Why the First Amendment Does and Doesn't Protect Trump from Impeachment Conviction

There's been word that Trump's attorneys in his Senate impeachment trial will say Trump's incendiary words to the crowd before they turned and savagely attacked the U. S. Capitol on January 6, 2021 were protected under the First Amendment, in particular that Congress "shall make no law abridging ... the freedom of speech".   So, Congress cannot punish Trump for the words he spoke on that morning.

Two arguments have been raised against that view.  

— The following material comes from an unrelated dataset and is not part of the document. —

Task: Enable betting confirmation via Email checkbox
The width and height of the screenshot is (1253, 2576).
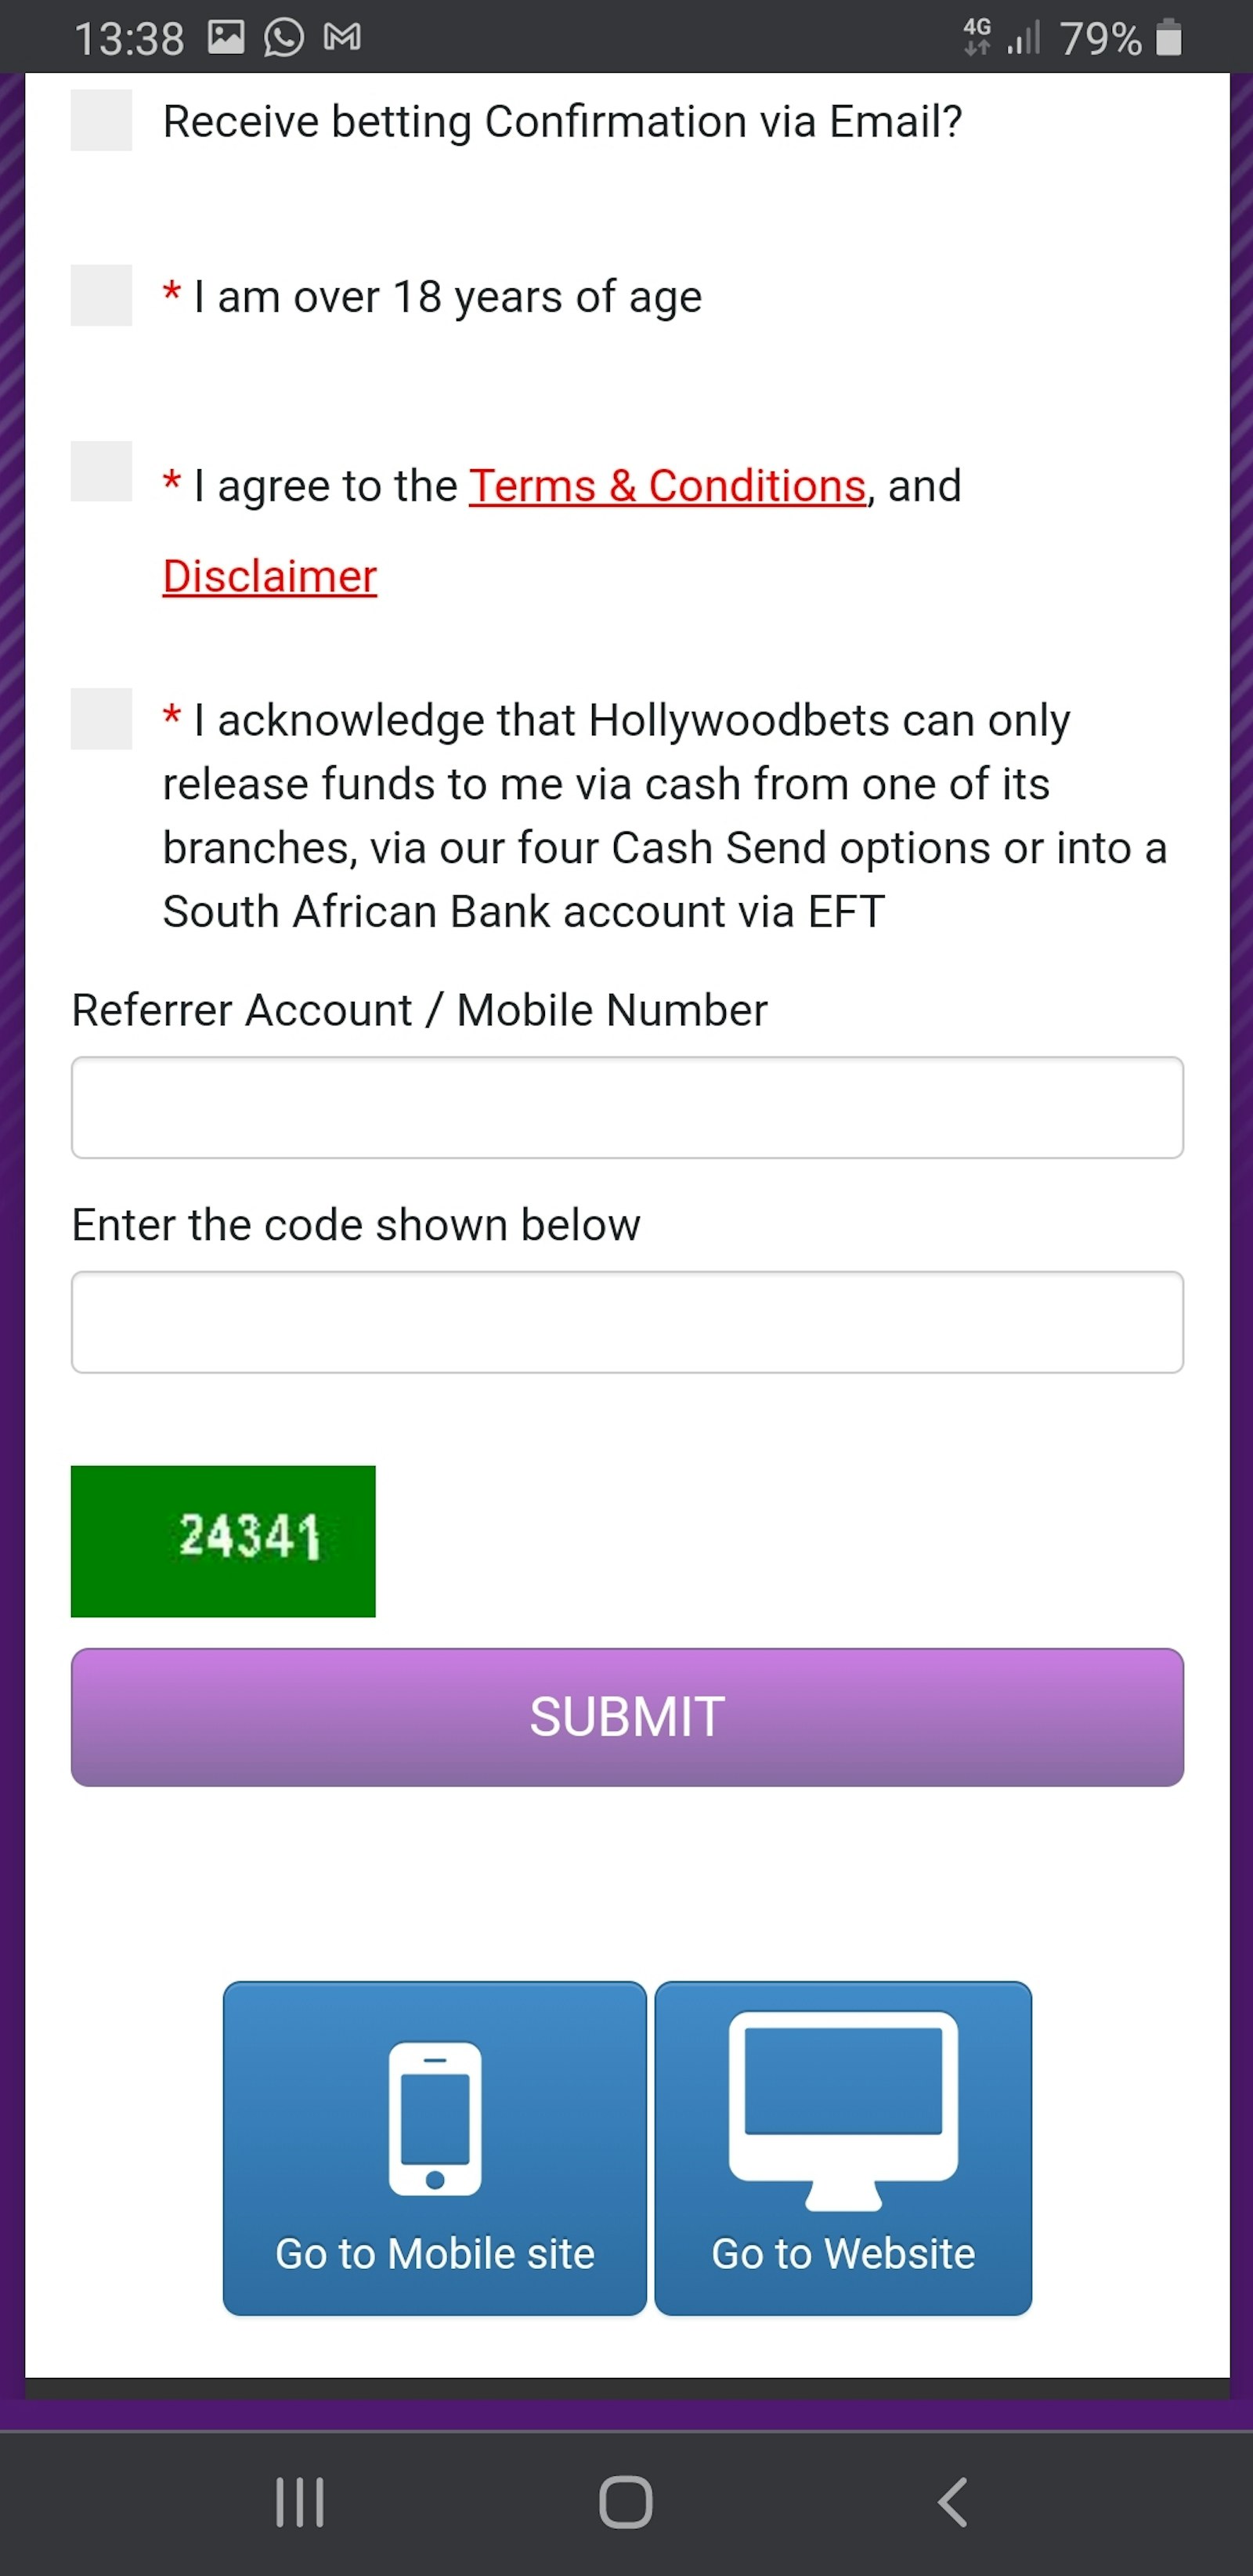Action: pyautogui.click(x=101, y=120)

The first, I think, is incorrect.  I heard John Dean say on CNN (and other pundits on other channels) that the First Amendment is meant to protect citizens from the government, not the government (Trump as President) from the government (Congressional impeachment and Senatorial conviction).  But that can't be right.  If Trump as an American citizen has no First Amendment protections because he was President, how about the Vice President?  How about members of Congress?  How about Governors and Mayors and anyone who works for any part of the government?  Should First Amendment rights be waived for elected officials but not appointed officials?  How about for firefighters and sanitation workers?  Suspending any citizen's First Amendment rights because they are a government official creates an absurd slippery slope which would start with the President and extend to many millions of people -- as of 2011, the Office of Personnel Management reported 2.79 million people working for just the Federal government.  Do all of those people have no First Amendment rights?  Chances are few of those government employees knew they were surrendering their First Amendment rights when they signed up or campaigned for those jobs.

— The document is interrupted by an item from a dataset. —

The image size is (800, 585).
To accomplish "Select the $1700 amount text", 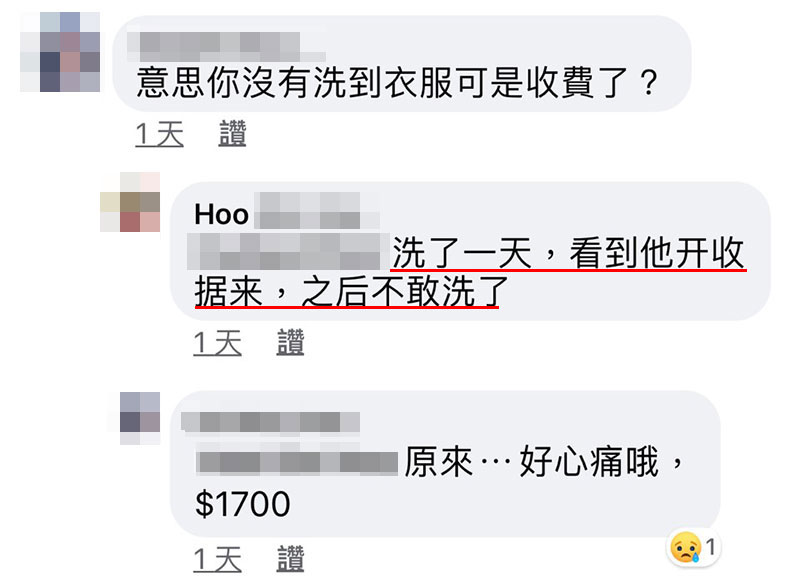I will tap(242, 504).
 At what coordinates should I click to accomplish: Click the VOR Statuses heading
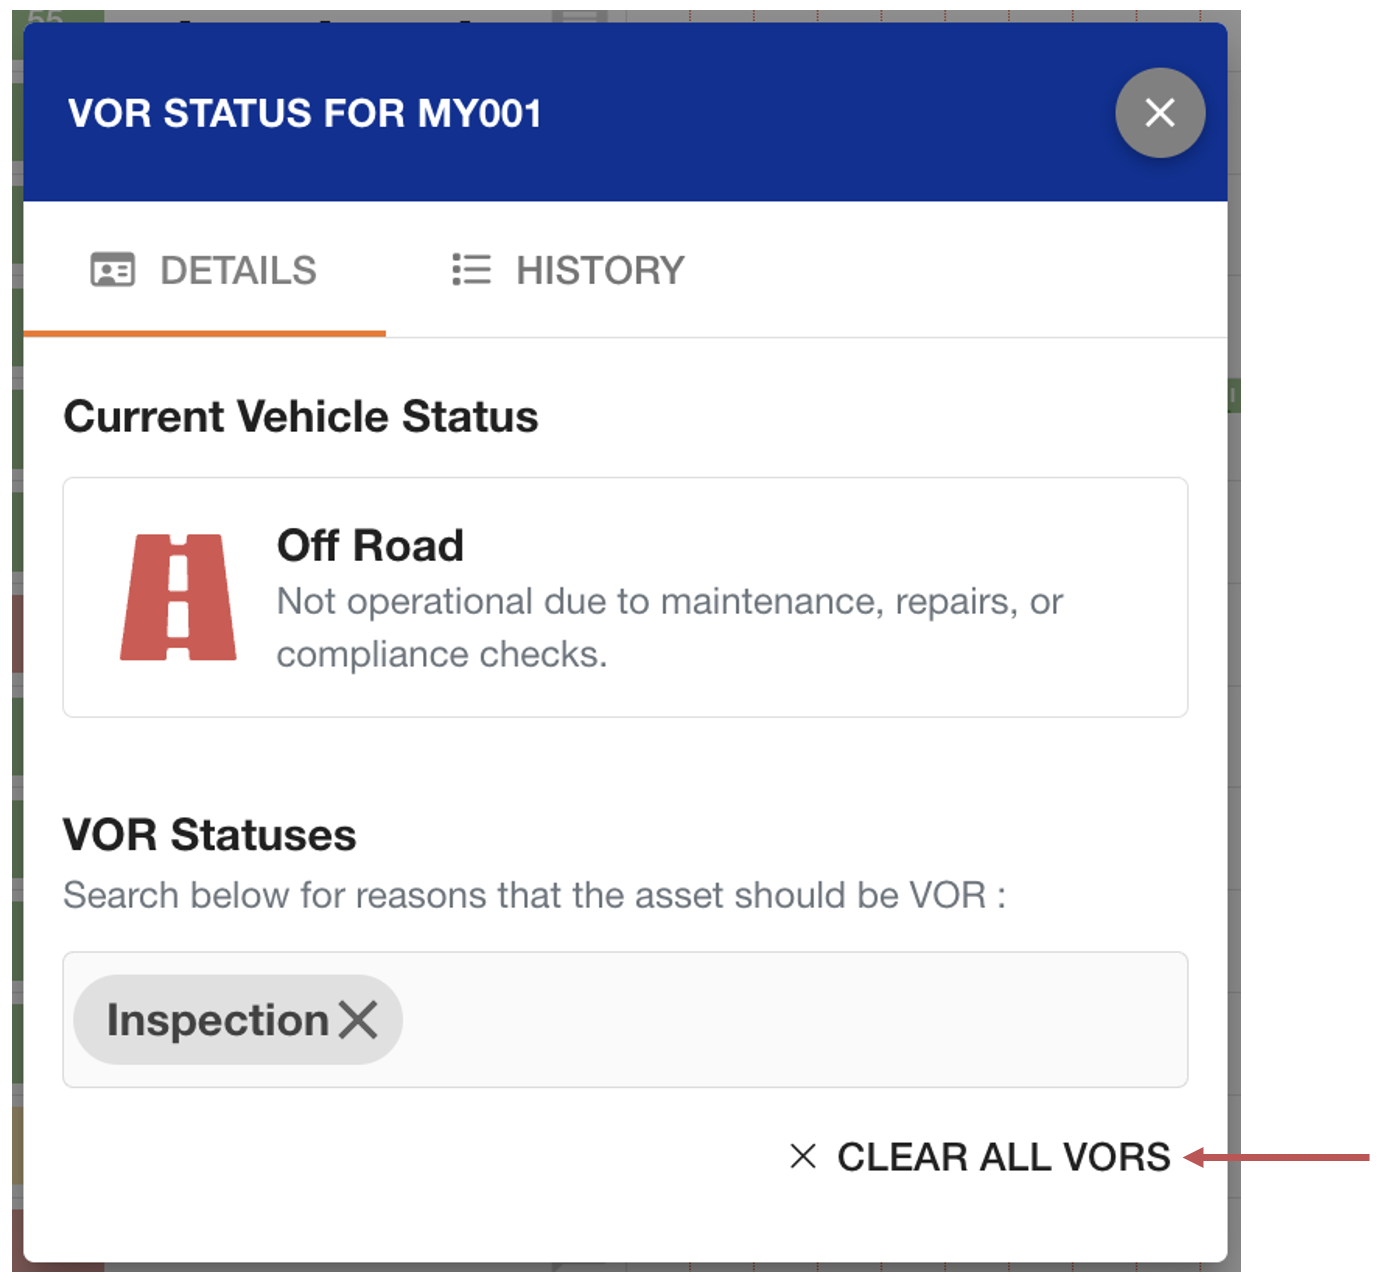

The second argument, presented by House impeachment manager Jamie Raskin, is much better and, I think, completely correct.  Representative Raskin said yesterday that the First Amendment doesn't protect someone who incites others to riot.   Those words spoken by Trump on that morning to an angry and armed crowd, urged to walk down the street to the U. S. Capitol, provoked not just a riot, but a riot that killed a police officer, and wounded more than a hundred more, not to mention the severe vandalizing and threat to lives of the Vice President, Senators, and members of Congress, and their staffs.  The First Amendment has been repeatedly cited by U. S. Supreme Courts as not protecting speech that directly leads to attacks on life, limb, and property, and that's precisely what Trump's exhortations to the crowd on January 6, 2021 did.

Trump is responsible for his riot-provoking words, which in fact provoked a deadly riot, and that's why the First Amendment offers him no protection for those words.  I think it's important to get right, and not confuse the issue with unspoortable arguments that people lose their First Amendment rights when they become part of government.